Joseph Lecorgne and Kendrick Chandler put on their new shirts. In a few years, Chandler will once again become a fighting comrade of the Lecorgnes. He and Joseph’s brother Constant will join arms as raiders with the Ku-klux.
* * *
A soldier with the Yellowjackets reports that by March 1865, “disasters befall our armies” on a daily basis, and “a gloom settles upon our minds.” Confederate money, when the men are paid, is worthless. Desertions empty the ranks. During one week, Sergeant Terrance Lecorgne’s regiment, the Eighteenth Louisiana, loses 150 men to desertion. The men leave all at once, walking off en masse to make their way home.
Terrance, for his part, is not one to let go. To his commanders, he has grown into a good soldier. He listens to orders, no matter that they may be suicidal. His commanders know that when his wife lies in her birthing bed, Terrance joins a gruesome battle, rather than steal away to be with his newborn son. Strangely, as his officers must also see, Sergeant Terrance always gets out unscathed.
He is no longer the unstable recruit who stumbles through a mutiny.
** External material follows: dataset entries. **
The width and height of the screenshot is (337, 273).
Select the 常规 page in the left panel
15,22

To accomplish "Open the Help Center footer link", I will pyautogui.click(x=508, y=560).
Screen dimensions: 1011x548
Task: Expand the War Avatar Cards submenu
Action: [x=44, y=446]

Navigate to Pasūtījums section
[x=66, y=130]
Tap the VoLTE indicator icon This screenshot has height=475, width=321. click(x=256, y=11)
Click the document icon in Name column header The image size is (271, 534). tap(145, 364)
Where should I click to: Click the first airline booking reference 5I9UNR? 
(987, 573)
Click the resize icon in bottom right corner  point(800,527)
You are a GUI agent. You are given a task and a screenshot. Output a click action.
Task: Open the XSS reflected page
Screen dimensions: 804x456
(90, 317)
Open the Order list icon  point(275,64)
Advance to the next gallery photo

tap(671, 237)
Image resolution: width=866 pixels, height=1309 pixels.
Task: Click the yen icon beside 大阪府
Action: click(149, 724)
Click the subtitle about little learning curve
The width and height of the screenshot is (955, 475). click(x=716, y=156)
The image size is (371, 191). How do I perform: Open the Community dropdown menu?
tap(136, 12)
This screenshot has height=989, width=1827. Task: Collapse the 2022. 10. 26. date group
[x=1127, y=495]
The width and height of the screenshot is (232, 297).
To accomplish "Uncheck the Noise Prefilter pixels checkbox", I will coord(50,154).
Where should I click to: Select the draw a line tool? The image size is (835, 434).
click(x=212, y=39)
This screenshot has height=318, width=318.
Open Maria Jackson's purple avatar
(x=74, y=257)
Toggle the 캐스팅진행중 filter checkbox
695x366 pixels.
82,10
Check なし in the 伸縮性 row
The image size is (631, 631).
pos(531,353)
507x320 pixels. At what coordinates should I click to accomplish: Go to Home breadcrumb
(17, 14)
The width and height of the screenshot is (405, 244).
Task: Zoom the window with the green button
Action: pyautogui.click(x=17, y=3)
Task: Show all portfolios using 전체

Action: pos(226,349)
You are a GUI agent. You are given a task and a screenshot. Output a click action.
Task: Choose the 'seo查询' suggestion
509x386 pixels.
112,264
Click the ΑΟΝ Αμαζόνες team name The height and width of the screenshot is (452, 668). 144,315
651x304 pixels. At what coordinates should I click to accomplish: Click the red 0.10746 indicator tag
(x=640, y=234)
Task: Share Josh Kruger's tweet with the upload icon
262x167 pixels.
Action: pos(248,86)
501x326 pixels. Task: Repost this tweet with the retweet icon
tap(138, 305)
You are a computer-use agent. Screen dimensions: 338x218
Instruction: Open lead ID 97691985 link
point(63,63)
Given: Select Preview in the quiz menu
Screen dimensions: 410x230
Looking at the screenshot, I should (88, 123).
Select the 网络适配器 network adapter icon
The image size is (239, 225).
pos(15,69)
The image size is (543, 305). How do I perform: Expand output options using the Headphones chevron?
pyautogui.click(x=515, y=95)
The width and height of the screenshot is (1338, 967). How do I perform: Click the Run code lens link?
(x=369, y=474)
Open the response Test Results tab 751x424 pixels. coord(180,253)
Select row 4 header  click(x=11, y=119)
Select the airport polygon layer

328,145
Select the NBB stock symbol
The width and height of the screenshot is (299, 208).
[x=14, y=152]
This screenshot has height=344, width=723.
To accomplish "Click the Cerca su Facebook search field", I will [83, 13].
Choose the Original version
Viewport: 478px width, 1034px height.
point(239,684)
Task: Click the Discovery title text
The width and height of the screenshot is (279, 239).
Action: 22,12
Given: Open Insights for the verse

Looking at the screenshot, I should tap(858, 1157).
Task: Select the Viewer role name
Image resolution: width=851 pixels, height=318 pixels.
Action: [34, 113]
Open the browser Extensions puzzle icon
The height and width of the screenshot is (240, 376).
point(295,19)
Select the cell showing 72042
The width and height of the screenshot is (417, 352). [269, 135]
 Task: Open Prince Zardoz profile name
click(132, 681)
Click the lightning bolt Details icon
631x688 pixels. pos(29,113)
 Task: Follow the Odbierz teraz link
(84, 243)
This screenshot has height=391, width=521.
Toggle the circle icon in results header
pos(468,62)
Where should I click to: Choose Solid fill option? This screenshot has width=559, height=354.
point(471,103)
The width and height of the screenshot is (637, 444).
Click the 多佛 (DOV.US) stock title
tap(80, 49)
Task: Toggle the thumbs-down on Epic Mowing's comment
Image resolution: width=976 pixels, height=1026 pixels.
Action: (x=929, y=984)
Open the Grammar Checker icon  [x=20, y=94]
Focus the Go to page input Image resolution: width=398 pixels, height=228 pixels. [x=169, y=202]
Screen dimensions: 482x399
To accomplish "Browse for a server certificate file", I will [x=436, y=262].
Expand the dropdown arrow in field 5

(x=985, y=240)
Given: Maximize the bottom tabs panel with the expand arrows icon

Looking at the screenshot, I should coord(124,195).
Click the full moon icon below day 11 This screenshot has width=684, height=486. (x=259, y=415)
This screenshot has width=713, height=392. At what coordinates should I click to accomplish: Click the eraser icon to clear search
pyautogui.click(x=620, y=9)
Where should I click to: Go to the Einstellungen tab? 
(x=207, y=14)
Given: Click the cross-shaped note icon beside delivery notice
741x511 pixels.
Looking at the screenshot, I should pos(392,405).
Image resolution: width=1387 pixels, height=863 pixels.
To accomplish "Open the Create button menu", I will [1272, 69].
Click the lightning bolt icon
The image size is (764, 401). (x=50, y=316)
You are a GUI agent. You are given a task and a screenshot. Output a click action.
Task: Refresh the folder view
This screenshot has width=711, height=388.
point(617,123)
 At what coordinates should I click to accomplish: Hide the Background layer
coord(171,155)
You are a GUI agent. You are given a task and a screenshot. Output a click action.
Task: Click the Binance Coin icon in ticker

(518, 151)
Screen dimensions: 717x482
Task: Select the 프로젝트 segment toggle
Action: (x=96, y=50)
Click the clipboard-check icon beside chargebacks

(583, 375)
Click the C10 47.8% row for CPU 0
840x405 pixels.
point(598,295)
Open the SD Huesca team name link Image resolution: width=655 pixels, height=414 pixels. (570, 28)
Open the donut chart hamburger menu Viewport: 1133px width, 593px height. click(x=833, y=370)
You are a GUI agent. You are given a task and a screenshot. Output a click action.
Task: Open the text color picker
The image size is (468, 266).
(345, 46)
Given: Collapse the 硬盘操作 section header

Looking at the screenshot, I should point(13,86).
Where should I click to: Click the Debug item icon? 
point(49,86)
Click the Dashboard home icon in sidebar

He runs ahead into every fight. At the battle of Mansfield, the Yankees are shot as he takes them captive. He is hardened, effective, and a killer.
The biggest of the Southern armies surrenders in Virginia on April 9.
Less than a week later, President Abraham Lincoln is killed in Washington, D.C., by a man named John Wilkes Booth, a stage actor. In Louisiana, at the far western end of the South, I suspect the remaining men of the Eighteenth Regiment greet the news of Lincoln’s death with a bitter smile.
The Yellowjackets are part of the so-called Trans-Mississippi Army, a group of battalions to the west of the great river. Two weeks after the surrender in the east, word comes that the commander of the Trans-Mississippi, General Kirby Smith, is negotiating terms for his army. The war really is over. When the curtain comes down, the Eighteenth is camped in the town of Natchitoches. The men who are left refuse to give in. Sergeant Terrance and his comrades defy the order to hand in their weapons. They refuse for many reasons—maybe from stubbornness, or from fear; from exhaustion, or for masculine show; from delirium caused by too much death and not enough food. Other units in the Trans-Mississippi unload their rifles and throw them onto a giant pile, turn and look for a way home. The Yellowjackets stay in Natchitoches, holding out, loaded guns in their laps.
The standoff continues for two weeks. The governor of Louisiana, Henry Allen, travels to Natchitoches to visit the insubordinate men. He tells the shrunken battalion that the war is over and that they must surrender. They are die-hards for the rebellion. The men listen and shake their heads.
Finally, on May 18, their discipline breaks. In an explosion of anger, the holdouts seize the regiment’s wagons, mules, and supplies. “The division became a mob and rabble,” an officer reports, “disregarding the authority of their superiors and governed alone by a spirit of lawless plunder and pillage.” Accounts differ about when Sergeant Terrance’s unit gives up. It appears that the eighteenth never hands over its guns. Instead, the unit disintegrates as a few at a time leave camp in pilfered wagons. Sergeant Terrance is one of the last to go.